Provided data:
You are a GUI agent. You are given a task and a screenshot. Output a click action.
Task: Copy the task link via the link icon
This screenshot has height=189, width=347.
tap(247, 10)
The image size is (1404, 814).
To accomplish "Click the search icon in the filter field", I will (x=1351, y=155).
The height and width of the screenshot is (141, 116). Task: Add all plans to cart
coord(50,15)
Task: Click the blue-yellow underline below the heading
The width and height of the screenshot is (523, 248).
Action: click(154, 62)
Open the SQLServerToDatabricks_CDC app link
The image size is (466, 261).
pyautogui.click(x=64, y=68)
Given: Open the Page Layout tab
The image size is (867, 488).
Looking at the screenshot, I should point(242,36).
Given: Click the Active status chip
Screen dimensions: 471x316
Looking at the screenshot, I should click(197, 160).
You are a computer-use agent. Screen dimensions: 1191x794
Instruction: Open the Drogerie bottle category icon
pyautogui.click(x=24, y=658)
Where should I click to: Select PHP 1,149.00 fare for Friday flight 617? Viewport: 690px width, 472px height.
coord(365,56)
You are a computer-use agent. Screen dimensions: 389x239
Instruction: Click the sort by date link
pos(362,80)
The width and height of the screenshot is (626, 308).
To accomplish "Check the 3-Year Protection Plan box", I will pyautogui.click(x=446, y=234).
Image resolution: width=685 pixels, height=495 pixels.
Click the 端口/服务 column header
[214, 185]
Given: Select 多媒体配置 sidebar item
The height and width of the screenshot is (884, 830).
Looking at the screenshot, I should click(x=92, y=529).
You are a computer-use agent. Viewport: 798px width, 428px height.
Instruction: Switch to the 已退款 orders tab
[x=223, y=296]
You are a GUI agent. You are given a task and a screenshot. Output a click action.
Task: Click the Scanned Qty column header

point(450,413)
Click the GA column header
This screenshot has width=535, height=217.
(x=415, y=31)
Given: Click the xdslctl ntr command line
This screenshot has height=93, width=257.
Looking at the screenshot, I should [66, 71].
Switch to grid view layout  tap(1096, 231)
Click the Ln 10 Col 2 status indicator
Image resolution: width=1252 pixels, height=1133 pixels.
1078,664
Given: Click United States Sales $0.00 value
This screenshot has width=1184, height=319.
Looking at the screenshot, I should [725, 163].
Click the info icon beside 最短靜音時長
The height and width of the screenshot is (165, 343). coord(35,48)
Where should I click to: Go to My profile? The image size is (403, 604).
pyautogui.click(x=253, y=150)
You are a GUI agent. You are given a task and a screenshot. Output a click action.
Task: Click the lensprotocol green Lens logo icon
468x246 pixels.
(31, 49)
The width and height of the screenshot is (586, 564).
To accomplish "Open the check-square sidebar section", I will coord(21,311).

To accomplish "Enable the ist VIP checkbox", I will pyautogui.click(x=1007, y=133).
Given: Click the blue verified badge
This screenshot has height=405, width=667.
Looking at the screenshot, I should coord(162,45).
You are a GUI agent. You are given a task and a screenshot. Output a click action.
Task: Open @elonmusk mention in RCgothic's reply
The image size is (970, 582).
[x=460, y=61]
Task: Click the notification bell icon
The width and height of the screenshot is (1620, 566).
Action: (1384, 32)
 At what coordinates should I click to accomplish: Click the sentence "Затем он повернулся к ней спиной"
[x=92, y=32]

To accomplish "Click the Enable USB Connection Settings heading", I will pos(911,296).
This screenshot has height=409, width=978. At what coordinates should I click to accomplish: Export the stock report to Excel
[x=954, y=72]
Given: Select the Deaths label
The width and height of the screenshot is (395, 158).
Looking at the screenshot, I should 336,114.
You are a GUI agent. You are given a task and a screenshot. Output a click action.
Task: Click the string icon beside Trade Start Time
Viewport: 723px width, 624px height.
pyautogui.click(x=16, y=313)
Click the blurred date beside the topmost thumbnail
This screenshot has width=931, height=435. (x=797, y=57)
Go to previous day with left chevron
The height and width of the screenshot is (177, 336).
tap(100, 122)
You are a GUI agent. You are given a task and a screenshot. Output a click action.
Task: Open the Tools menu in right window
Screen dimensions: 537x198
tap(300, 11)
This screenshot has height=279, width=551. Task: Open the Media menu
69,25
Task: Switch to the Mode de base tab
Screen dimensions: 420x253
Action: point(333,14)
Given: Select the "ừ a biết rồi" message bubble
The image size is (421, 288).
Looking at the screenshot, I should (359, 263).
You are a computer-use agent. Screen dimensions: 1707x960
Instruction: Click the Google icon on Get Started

Exercise: Every line in the material above that has the word "blue" should be copied.

Result of this task:
Task: Click the blue-yellow underline below the heading
Given: Click the blue verified badge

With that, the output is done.